What is Psychodrama?
Psychodrama is an action method during which participants show a group what has happened versus telling a group what has happened. It is both a method of communication and a role-playing modality. It is the exploration of the truth through dramatic action. Psychodrama is meant to bring to the fore the full flowering of humanity through a singular exposition of the universal stories and truths that connect us all.
In a psychodrama, typically engaged in group settings, participants spontaneously dramatize events from their lives. The main actor, called the “protagonist” or “star”, acts out the event that the group is exploring. A psychodrama, in other words, is a three-dimensional, spontaneous re-enactment, presented in the moment, with no script or rehearsal. The purpose of psychodrama is for participants to gain insight or understanding of the self, or of significant others, or of significant life events.
In essence, psychodrama is a method that enables the group (actors, auxiliaries, and audience) to act and to feel, to find out, and to see things for themselves; it empowers the person who is the subject of the psychodrama (the protagonist), to both show and tell her own story.
It is difficult to fully understand psychodrama, its use and effectiveness until you experience it. It’s much like learning to ride a bicycle. Reading about bicycle riding won’t teach you how to do it; you need to experience it for yourself.

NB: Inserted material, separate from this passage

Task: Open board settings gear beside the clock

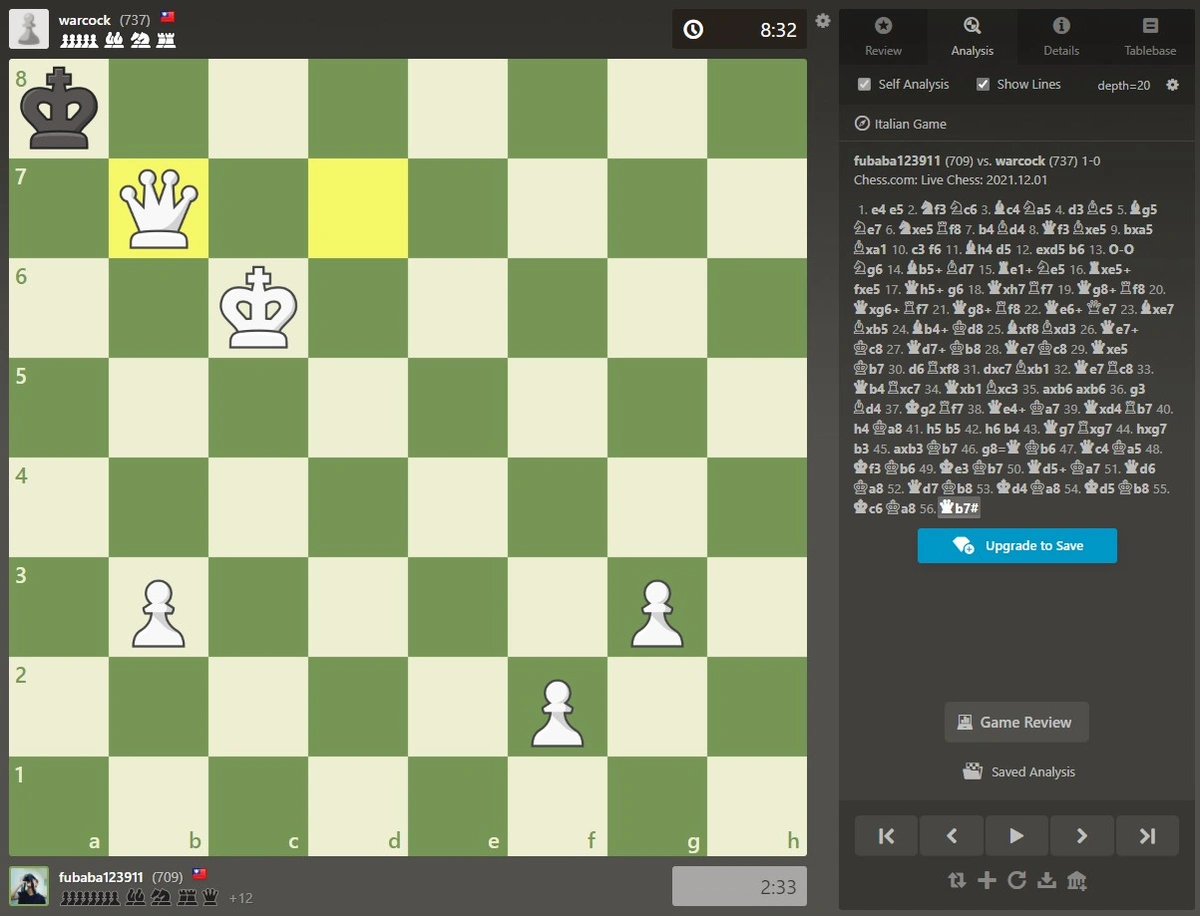Action: point(823,21)
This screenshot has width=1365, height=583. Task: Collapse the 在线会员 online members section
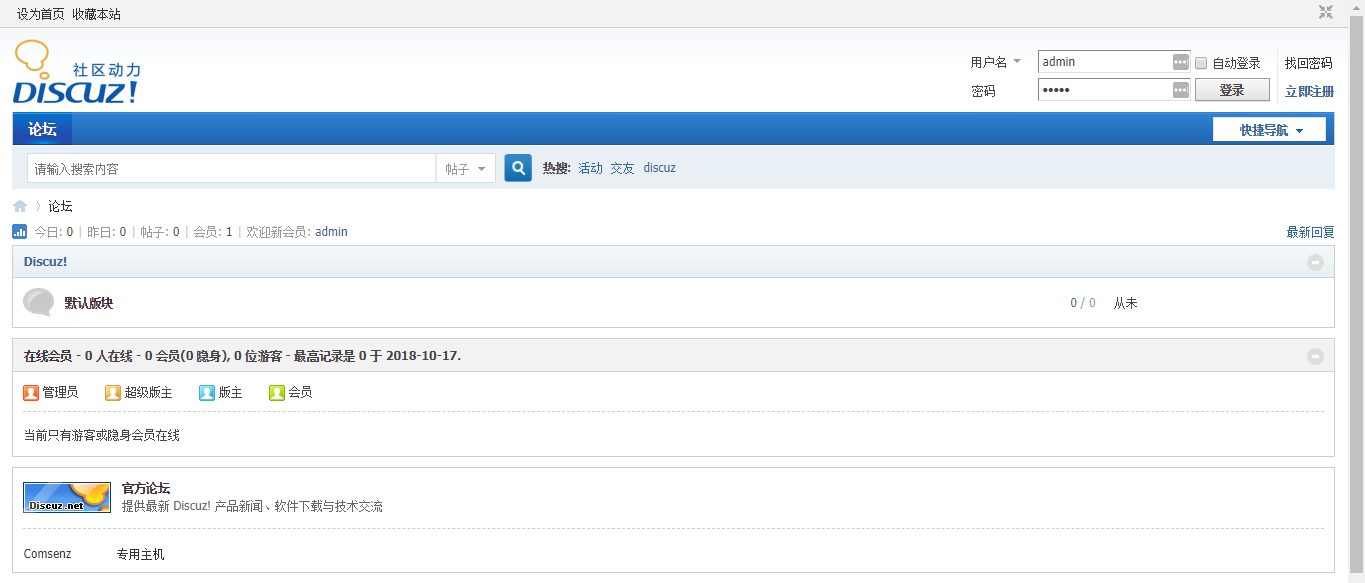tap(1315, 356)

Why Should Lawyers Use Psychodrama?
The tools learned through psychodrama help trial lawyers and their clients to communicate with each other more effectively. Through the use of psychodrama, lawyers are better able to discover and to further explore their clients’ stories, so that they can then present them in 3-D–so that the jury hears, sees, and, most importantly, feels the story.
The trail of events that causes a client to take legal action is an exceedingly meaningful experience in that client’s life. And, if a protagonist can re-enact a meaningful experience on the psychodrama stage, so can a client preparing for trial. Through psychodrama, a client can educate his lawyer about what happened to him, and how it has affected his life, and who he is. At the same time, re-enacting the client’s meaningful experience enhances the lawyer’s ability to share the client’s story in a most powerful and humane way, when in the courtroom, when before the jury.

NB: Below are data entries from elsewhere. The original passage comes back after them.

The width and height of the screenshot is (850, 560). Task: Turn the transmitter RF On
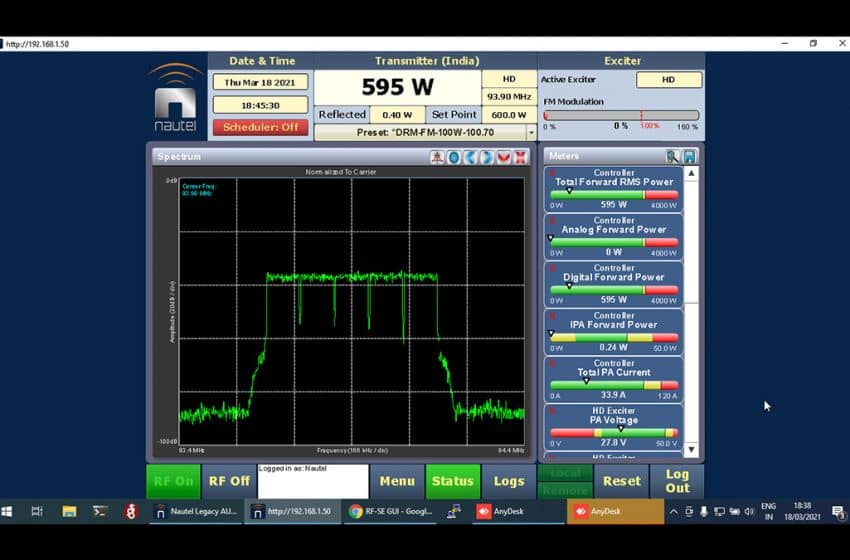tap(173, 481)
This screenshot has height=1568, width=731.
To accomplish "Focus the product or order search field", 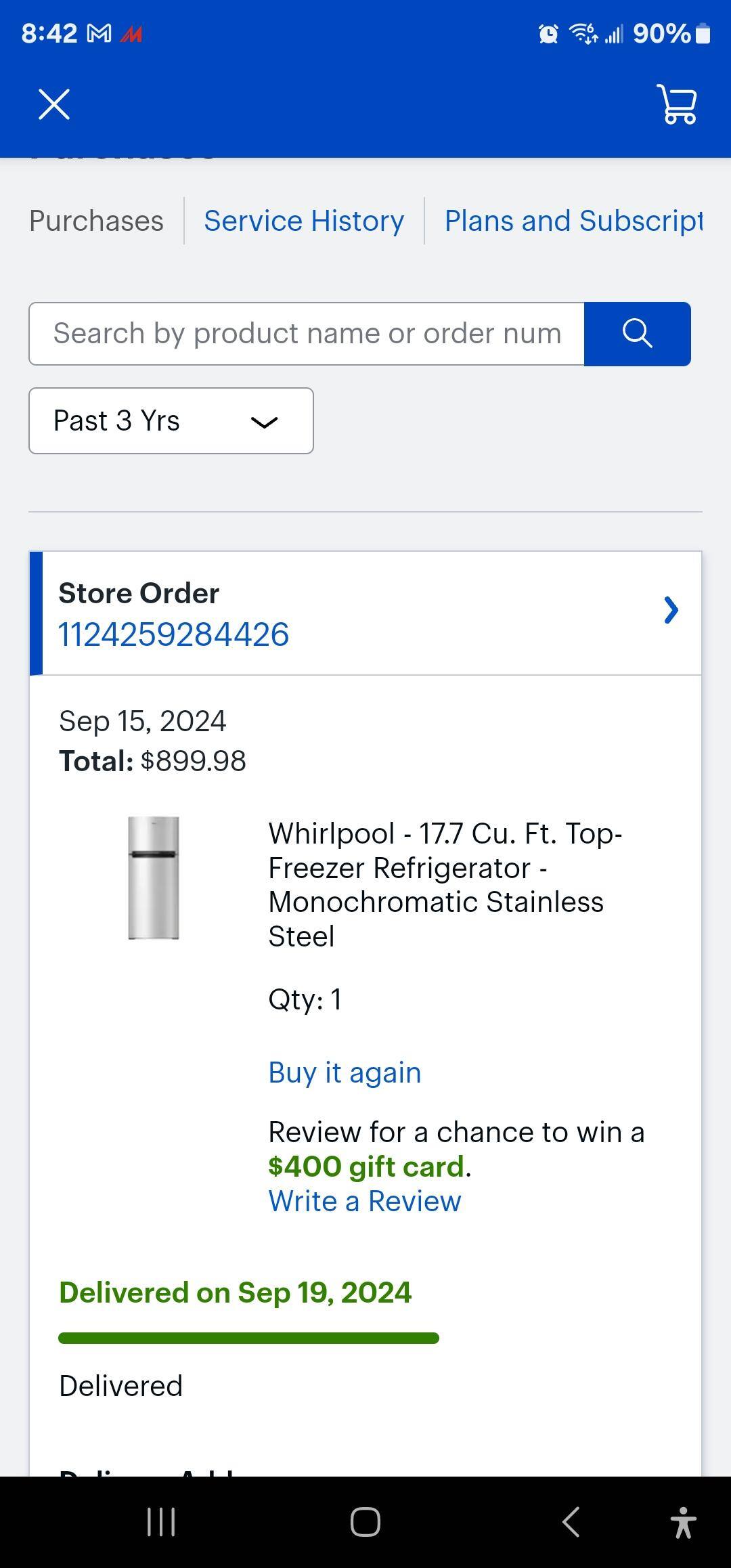I will coord(307,334).
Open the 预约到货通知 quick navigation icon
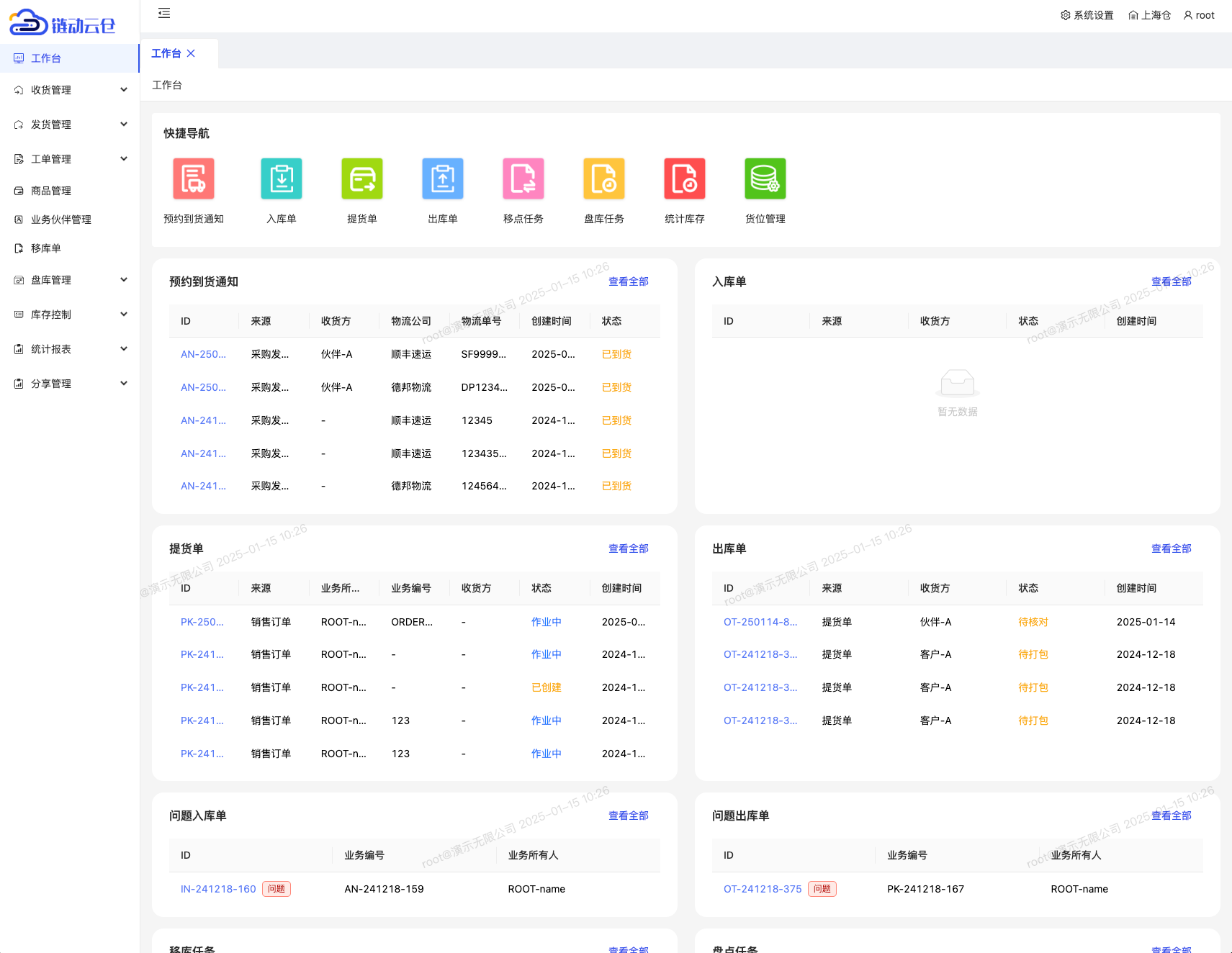The height and width of the screenshot is (953, 1232). 193,179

Lawyers who become well-versed in psychodrama can use the same tools in preparing their clients for trial that they will use at trial. Not only have lawyers using psychodrama techniques found greater success in the courtroom, they have gained greater satisfaction in the practice of law. They are also able to create richer and deeper relationships with their clients.
Psychodrama is not, however, a short-cut formula for success, or some magic silver bullet for trial results. Those lawyers who have achieved the best results in using this method have committed themselves to in-depth personal exploration and to the full development of their psychodramatic toolbox.
Psychodrama Brings the Client’s Story to Life
In addition to allowing you to more effectively develop your client’s case, in a 3-D format (see-hear-feel), psychodrama also enables you to examine and explore more completely various witnesses’ points of view and perspectives. If you want to influence a jury, you need to deal with them on an emotional level, using the power of the story. Or, as Annette Simmons, author of The Story Factor: Inspiration, Influence and Persuasion Through the Art of Storytelling, writes: “You have to awaken the emotions in yourself that you want to awaken in them. Like an actor in a play, to communicate an emotion, you have to feel it first.” Psychodrama enables you to identify and to explore the themes that arise from the facts of your case, as they come alive through a dramatic, full-scale re-enactment. By using re-enactment techniques, you are able to gather the raw data from which to shape and frame your client’s story.